If you have much, give of your wealth; If you have little, give of your heart. – Arab Proverb
|Intense, sour, sweet, fragrant, absolutely fantastic.|
Have you ever seen a strange and wonderful ingredient and had to buy it without any use in mind?
I found two a few days ago. One was “sumac” spice. I’m interested in sumac because in eastern North America we have a native species of sumac—staghorn— that can be used for forage in several interesting ways. More on that later.
The other was dried limes. I have a lemon from a dinner at which I was a guest with Thom Fitzgerald, Olympia Dukakis and Sarah Polley at Sundance many years ago. I took it as a memento and it dried on its own. It's a very interesting object.
Dried limes (the owner called them dried lemons) are used in Middle Eastern cuisine. I purchased both at The House of Halal on Titus Street in Halifax. That’s a place to which I’ll be returning soon.
Dried limes are addictive little brown balls. They have a highly concentrated lime flavour. You can stuff some into the cavity of a chicken before roasting or pop one into rice before cooking to impart the flavour.
|This is the spice mix. The 2 extra limes are only decoration.|
My recipe below has two that need to be chopped. Looking at the hard little balls gave me pause. How would I chop that?! Ever resourceful I opted for crushing them. I wrapped them in cloth and whacked away with a rolling pin. It worked beautifully and vented some frustration...
I can think of a thousand uses for the sour/sweet/intense darlings. By the way, the recipe turned out beautifully. The spice mix is flavourful and exotic.
Combine your spice mix ahead of time and your cooking will proceed quite smoothly. The chicken finishes cooking by being steamed with the rice and spices so all has a delicious, alluring taste.
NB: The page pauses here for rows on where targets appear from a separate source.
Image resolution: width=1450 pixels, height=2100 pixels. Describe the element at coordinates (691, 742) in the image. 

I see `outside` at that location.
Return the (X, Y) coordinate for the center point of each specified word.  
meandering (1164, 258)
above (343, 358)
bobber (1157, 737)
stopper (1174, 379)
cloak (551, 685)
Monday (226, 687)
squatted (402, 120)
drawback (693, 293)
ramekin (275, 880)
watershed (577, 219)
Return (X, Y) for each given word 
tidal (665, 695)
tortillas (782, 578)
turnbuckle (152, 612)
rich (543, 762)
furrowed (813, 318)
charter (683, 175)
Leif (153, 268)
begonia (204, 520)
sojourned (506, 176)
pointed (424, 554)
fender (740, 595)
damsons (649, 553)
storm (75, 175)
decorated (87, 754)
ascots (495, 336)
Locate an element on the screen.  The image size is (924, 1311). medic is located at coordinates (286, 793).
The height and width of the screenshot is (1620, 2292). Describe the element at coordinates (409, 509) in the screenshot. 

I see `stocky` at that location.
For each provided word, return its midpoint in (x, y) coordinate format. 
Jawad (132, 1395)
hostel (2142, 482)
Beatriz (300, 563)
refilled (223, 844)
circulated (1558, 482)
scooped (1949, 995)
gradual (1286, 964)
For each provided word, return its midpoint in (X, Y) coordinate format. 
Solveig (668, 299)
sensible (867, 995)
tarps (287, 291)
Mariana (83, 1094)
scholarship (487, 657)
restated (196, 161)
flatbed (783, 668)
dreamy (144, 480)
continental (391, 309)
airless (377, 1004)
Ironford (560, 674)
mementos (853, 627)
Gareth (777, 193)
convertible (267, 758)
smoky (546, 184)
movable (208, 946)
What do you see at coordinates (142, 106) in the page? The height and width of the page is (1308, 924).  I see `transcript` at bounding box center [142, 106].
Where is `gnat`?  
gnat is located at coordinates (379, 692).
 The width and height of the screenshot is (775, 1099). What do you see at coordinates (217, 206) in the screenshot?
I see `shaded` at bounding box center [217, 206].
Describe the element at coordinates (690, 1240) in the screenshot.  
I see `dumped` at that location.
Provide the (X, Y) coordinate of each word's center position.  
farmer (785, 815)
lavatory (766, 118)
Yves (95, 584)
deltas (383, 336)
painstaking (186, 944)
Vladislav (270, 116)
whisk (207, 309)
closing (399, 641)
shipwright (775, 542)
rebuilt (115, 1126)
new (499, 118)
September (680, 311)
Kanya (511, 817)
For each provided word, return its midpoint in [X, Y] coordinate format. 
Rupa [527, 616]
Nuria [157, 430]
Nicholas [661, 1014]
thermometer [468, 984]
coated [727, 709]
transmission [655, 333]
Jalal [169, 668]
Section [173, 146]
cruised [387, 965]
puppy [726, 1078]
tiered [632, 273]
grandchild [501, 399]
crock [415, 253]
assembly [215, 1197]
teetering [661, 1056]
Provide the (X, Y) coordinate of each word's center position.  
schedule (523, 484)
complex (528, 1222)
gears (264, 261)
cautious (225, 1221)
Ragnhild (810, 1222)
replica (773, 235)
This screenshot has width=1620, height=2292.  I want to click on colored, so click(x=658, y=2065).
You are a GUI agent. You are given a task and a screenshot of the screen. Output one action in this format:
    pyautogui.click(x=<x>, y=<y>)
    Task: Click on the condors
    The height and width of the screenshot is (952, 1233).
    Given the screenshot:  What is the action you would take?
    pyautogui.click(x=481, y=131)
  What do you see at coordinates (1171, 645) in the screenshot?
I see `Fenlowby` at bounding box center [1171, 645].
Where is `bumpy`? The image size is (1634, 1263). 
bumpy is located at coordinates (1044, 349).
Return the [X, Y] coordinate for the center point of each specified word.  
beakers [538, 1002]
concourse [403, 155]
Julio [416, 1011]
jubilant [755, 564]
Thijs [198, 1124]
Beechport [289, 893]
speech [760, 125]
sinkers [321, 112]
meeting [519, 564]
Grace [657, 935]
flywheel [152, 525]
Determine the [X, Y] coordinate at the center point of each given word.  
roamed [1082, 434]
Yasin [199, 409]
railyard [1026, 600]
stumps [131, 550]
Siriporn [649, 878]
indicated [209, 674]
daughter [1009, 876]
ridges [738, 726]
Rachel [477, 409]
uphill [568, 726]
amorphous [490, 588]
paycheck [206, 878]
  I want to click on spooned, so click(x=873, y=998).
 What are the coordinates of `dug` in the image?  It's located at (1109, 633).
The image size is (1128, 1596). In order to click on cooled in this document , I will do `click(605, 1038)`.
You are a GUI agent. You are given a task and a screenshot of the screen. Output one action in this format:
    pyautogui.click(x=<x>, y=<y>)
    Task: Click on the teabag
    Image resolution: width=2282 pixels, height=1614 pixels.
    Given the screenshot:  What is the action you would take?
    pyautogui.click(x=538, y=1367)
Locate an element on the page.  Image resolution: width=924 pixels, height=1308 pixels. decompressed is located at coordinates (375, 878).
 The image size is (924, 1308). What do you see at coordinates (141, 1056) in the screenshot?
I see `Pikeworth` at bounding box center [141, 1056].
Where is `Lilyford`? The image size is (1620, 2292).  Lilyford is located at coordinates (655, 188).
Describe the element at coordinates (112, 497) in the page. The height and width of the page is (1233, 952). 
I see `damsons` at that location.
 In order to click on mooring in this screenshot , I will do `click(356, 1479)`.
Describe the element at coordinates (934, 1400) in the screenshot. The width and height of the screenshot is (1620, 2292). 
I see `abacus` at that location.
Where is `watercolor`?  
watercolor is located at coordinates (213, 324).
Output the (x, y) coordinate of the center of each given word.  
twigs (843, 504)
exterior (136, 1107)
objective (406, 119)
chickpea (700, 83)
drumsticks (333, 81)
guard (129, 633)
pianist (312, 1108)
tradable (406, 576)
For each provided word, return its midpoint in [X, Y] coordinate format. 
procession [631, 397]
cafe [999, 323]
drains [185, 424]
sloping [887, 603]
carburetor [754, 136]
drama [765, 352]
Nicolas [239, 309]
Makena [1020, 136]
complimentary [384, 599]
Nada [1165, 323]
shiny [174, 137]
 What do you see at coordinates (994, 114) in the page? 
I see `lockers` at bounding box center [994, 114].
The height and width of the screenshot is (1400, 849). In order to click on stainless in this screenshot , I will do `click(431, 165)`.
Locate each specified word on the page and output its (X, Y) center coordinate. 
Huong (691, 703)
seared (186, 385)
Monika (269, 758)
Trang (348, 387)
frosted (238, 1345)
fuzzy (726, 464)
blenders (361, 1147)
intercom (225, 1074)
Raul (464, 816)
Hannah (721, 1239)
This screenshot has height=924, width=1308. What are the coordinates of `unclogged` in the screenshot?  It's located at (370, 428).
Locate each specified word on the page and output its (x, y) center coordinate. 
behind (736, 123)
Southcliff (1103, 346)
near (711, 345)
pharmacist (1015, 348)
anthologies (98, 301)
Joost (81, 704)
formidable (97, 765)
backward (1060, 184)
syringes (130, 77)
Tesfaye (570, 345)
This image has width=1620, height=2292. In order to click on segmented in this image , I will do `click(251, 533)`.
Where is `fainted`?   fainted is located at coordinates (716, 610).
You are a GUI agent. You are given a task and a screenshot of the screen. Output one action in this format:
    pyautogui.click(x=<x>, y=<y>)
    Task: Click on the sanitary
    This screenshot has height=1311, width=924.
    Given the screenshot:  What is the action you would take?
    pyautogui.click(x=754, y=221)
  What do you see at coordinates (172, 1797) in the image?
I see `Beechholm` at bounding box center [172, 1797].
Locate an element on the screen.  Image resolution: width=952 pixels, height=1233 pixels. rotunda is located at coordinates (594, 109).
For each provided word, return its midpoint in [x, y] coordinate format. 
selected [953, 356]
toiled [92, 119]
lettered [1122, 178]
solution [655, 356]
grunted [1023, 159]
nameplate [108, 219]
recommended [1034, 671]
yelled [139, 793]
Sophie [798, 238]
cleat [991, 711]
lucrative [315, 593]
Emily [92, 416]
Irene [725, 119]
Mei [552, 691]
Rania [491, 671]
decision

It looks beautiful too! One always eats first with their eyes. This recipe is a combination of the best of several Al Kabsas. Although I'm not Arabic, I think I did it justice.
Al Kabsa with Dried Lime
Serves 4 | Total time: about 50 min
8 chicken thighs, with bone and skin
1 lg onion, chopped
5 garlic cloves, chopped
1/4 cup pine nuts
2 tbsp tomato purée
4 cups chicken stock
2 cups basmati rice
2 firm tomatoes, cubed
2 tbsp dried mint
1/2 cup fresh coriander, chopped
|Sauté the rice for about 1 minute before adding the liquid.|
4 whole cloves
1/4 tsp each nutmeg, cumin, ground coriander, cardamom
1/2 tsp each cinnamon, allspice, pepper, crushed red chillies
1 tsp salt
2 crushed dried limes, see recipe
Heat a wide saucepan on the stove. Place the chicken, skin side up, in the pan and let brown. Season with salt and pepper. Don’t worry that there is no oil in the pan. Fat will render out of the chicken in the frying process.
Turn the chicken and let brown on the other side. Cook until well browned, but the chicken does not have to be done through. Remove from the pan.
While the chicken is frying, combine the spice mix in a bowl (or make ahead before starting).
|Just before putting the cover on to simmer and steam.|
Drain off all but about 2 tbsp of the chicken fat. Fry the onion until it begins to brown. Then add the garlic and cook for 2 minutes longer. Add the pine nuts and spice mixture and fry for a few minutes.
Mix the tomato purée with the stock. Add the rice to the onion mixture and stir until well coated with the spices. Pour over the chicken stock and purée. Stir well. Add the chopped tomatoes, mint and coriander and mix.
Nestle the chicken pieces into the liquid. Bring the pot to a boil, reduce heat to simmer, cover and let cook for 30 minutes or until all the liquid is absorbed.